Kakadu Crocodile Hotel

Jabiru, NT
The iconic crocodile-shaped hotel is located in Jabiru, situated in one of only a handful of UNESCO World Heritage Listed National Parks, a location with deep cultural and natural significance. The original investment in 1999 was a joint venture between Gagudju Association and IBA, currently 100% owned by an IBA subsidiary. The hotel has consistently provided Indigenous outcomes, from employment to contracting Indigenous suppliers, and returning regular income to investors over the period held. The hotel features the wonderful Ochre Art Gallery, conference facilities and multi-purpose meetings rooms, an outdoor swimming pool, as well as a restaurant and bar enjoyed by tourists and locals alike.

Cooinda Lodge

Cooinda, Jim Jim, NT
The Cooinda Lodge, located in Kakadu National Park approximately three hours from Darwin, is a joint venture between the Gagudju Association and IBA. It has a variety of accommodation and revenue streams, including cruises on the Yellow Water Billabong, a journey through the region’s spectacular wetlands. As well as the tours, the asset generates income from 48 lodge rooms and over 400 camp sites, a retail outlet and a petrol station. With peak employment numbers at approximately 100, the lodge consistently employs around 20 local Indigenous people. The Warradjan Cultural Centre, just 1 kilometre from the lodge, was developed by the Traditional Owners and displays artefacts and stories of the local Bininj people

Adina Apartment Hotel and Vibe Hotel Darwin

Waterfront, Darwin, NT
These assets were purchased in 2009 in partnership with Larrakia Development Corporation and the Toga Group.
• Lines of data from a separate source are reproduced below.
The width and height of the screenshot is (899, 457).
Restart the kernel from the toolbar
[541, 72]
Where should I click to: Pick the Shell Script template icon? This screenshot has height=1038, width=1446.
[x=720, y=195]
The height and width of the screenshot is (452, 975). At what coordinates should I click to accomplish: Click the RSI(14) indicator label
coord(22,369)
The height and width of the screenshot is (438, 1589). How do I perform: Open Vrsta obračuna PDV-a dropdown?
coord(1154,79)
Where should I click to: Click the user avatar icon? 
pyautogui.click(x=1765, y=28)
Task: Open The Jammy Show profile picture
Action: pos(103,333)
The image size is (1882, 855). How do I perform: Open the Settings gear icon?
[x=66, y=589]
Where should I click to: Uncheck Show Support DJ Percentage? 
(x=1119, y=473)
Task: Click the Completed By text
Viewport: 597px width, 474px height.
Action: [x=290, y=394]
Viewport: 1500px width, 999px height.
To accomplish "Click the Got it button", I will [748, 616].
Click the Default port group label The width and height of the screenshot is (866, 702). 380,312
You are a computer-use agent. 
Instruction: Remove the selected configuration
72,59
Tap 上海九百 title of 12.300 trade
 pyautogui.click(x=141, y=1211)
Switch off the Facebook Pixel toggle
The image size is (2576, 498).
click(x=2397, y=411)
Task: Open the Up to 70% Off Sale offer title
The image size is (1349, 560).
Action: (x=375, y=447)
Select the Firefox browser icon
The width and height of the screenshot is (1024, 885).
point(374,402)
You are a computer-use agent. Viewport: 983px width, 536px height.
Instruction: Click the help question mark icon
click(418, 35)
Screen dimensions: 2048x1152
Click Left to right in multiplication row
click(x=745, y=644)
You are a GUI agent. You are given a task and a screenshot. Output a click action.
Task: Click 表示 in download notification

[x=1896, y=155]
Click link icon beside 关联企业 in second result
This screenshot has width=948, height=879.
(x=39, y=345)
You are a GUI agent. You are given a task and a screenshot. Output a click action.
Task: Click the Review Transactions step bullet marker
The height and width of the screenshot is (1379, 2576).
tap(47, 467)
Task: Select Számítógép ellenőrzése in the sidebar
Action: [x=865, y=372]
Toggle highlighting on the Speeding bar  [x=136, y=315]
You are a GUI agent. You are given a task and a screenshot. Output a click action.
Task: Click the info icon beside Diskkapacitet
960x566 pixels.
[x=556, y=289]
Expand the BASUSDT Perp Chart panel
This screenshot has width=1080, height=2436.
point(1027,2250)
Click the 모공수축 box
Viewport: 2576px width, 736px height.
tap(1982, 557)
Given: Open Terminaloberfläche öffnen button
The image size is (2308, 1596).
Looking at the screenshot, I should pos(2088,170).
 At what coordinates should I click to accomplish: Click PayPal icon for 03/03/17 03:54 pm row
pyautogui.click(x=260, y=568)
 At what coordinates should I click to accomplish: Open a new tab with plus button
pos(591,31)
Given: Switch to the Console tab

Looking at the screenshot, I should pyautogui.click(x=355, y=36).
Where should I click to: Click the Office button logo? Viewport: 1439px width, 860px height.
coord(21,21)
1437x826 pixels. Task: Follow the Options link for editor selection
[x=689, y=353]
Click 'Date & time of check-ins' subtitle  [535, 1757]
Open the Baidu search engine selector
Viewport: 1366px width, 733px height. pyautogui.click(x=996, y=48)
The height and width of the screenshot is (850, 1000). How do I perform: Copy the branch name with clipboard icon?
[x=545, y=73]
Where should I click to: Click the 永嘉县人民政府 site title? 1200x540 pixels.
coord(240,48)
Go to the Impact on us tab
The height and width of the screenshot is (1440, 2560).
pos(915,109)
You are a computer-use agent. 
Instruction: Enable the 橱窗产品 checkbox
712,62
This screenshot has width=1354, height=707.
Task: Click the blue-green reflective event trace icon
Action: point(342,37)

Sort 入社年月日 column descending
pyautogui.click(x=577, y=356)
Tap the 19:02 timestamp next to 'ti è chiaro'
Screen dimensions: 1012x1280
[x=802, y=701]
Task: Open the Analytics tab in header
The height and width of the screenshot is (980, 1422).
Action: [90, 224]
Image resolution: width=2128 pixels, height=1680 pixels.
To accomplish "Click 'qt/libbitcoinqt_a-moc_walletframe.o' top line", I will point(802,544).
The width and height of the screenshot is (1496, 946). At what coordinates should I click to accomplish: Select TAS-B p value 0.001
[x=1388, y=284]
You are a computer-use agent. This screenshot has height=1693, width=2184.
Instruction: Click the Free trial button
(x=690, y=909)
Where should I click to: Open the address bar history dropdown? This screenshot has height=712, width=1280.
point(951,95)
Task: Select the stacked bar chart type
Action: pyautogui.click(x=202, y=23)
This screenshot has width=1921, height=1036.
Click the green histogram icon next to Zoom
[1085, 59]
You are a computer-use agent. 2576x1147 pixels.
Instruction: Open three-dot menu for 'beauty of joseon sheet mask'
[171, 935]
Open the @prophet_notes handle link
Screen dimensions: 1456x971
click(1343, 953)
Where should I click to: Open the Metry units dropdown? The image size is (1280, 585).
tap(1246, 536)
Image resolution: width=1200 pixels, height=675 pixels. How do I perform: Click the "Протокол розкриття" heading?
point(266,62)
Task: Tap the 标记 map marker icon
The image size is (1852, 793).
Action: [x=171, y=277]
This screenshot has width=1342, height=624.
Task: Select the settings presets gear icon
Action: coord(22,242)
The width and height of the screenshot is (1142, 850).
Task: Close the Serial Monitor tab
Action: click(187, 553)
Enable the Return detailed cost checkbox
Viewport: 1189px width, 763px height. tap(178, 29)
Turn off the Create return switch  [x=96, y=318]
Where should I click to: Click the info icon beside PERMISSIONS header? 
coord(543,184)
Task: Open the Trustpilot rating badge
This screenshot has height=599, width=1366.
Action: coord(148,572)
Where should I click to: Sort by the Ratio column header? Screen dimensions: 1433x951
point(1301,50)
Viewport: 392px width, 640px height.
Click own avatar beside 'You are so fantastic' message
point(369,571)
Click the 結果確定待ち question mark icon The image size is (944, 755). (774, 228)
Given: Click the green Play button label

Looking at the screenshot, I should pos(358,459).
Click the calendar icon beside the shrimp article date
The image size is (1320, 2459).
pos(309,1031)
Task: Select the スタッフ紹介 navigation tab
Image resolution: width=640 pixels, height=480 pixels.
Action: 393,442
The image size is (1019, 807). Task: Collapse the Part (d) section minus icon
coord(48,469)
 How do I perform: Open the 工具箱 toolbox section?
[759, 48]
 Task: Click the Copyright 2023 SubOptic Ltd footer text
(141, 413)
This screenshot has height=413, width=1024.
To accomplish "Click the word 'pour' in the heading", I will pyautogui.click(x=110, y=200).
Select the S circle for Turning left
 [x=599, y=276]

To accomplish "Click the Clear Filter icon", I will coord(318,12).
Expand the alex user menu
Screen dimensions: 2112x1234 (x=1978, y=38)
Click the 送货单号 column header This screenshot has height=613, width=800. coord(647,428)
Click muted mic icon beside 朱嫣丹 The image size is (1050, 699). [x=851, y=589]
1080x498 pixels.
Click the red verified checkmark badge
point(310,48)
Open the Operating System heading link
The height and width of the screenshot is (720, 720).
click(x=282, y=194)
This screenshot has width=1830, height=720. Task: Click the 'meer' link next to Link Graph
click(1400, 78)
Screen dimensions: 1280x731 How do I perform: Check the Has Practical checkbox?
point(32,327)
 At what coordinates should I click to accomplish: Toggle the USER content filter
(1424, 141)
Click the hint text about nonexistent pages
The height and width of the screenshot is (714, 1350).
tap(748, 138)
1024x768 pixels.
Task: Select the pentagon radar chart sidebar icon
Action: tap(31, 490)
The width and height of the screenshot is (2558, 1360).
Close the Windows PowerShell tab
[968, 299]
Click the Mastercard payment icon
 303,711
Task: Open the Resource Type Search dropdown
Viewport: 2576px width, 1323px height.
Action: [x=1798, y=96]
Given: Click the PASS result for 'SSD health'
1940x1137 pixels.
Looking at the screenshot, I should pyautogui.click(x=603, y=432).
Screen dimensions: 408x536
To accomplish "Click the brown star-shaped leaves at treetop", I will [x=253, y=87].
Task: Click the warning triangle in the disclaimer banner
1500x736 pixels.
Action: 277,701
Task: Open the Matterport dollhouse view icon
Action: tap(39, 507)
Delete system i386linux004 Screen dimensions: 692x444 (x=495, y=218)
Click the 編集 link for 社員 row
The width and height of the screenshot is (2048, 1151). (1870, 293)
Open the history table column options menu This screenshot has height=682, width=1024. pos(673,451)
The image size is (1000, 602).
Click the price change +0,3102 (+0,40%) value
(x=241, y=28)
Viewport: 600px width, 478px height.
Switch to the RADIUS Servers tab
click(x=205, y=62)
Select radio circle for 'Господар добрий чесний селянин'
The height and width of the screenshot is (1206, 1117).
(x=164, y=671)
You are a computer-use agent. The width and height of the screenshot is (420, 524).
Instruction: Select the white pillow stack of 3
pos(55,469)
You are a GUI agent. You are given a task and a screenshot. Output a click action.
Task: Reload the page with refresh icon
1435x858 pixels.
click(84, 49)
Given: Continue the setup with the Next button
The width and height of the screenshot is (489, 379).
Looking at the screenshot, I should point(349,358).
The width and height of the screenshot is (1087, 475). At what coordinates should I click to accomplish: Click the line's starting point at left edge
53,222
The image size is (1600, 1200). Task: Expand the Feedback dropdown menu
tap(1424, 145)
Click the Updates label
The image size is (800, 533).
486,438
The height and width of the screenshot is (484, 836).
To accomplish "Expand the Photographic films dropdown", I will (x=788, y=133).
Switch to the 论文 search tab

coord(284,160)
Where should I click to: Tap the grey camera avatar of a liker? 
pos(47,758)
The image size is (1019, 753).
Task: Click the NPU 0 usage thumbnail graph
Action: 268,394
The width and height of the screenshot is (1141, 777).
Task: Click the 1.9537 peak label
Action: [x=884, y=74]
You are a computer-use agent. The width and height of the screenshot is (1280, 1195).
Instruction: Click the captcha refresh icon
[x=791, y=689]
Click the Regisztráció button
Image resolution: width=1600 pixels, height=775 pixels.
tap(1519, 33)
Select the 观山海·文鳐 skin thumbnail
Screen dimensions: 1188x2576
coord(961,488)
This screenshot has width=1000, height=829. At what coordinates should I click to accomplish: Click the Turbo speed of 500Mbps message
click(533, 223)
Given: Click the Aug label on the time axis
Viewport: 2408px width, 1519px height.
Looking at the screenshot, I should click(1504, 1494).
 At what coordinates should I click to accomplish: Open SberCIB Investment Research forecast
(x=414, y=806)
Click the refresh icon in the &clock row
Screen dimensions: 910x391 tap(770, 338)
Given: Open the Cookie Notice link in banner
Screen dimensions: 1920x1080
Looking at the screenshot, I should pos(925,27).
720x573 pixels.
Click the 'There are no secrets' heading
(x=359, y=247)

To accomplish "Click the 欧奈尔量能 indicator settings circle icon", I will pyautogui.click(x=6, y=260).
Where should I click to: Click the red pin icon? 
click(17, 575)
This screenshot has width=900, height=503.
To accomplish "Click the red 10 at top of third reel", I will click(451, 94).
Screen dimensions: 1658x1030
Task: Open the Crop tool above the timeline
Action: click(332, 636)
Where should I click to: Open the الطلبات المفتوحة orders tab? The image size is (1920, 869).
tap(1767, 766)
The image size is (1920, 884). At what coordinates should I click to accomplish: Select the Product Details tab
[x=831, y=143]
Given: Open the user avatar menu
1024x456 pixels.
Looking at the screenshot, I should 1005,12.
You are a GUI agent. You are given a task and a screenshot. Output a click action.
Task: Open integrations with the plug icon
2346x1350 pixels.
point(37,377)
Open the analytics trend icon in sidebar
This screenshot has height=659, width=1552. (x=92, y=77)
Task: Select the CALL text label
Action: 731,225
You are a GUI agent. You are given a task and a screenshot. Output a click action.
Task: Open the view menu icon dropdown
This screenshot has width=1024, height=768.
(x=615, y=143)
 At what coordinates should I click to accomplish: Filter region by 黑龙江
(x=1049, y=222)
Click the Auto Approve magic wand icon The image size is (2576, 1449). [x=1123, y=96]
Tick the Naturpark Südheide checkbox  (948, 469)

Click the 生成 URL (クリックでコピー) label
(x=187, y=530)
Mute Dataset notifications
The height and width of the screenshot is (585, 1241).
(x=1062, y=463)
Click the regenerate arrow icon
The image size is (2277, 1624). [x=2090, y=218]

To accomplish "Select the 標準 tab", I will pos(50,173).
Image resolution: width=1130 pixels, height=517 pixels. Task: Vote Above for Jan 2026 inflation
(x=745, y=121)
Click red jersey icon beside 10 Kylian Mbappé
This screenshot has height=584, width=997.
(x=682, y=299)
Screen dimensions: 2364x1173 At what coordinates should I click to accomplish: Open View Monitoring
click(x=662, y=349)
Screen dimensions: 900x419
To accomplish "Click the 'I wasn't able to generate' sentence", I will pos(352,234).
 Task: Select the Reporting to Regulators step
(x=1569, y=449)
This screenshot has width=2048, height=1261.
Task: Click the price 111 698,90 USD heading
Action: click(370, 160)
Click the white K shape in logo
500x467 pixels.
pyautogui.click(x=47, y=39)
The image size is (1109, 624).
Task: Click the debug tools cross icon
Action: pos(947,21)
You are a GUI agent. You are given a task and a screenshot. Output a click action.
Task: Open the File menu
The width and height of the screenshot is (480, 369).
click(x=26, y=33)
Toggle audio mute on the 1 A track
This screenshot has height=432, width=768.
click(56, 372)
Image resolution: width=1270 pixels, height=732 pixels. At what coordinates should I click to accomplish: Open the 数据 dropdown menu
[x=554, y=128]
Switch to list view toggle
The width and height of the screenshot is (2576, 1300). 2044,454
IBA subsequently bought out Larrakia Development Corporation to enable them to pursue other investment opportunities. Following a concerted effort to improve the Indigenous employment outcomes from this investment, the Vibe Hotel Darwin Waterfront and Adina Apartment Hotels Darwin Waterfront now have in place a number of strategies to attract and retain Indigenous staff, including providing cultural competency training for all staff, establishing employment targets and fast-tracking Indigenous employees through internal training programs so that they can take up duty and general management positions sooner.

In 2014 IBA transferred part ownership to Wunan Foundation, an East Kimberley Indigenous organisation based in Kununurra, WA.

Wilpena Pound Resort

Flinders Ranges, SA
The Adnyamathanha Traditional Lands Association Inc and IBA bought the Wilpena Pound Resort in early 2012. Since then, the proportion of its staff who are local Indigenous people has increased from zero to approximately 60 per cent.

The resort is a 60 room four-star resort located in the Flinders Ranges National Park in South Australia, five hours drive from Adelaide. To broaden its market appeal, the resort developed the Ikara Safari Camp, consisting of a central facility and fifteen upscale safari tents. The camp opened in June 2014. In addition, the resort provides accommodation through its site campground which provides more than 350 sites, of which 46 sites are powered. Other sources of revenue within the Resort include aircraft tours, four-wheel drive tours, the sale of food and beverages, and services provided by a visitors centre. IBA and the Traditional Owners are working closely with management to provide training and employment opportunities for local Indigenous people.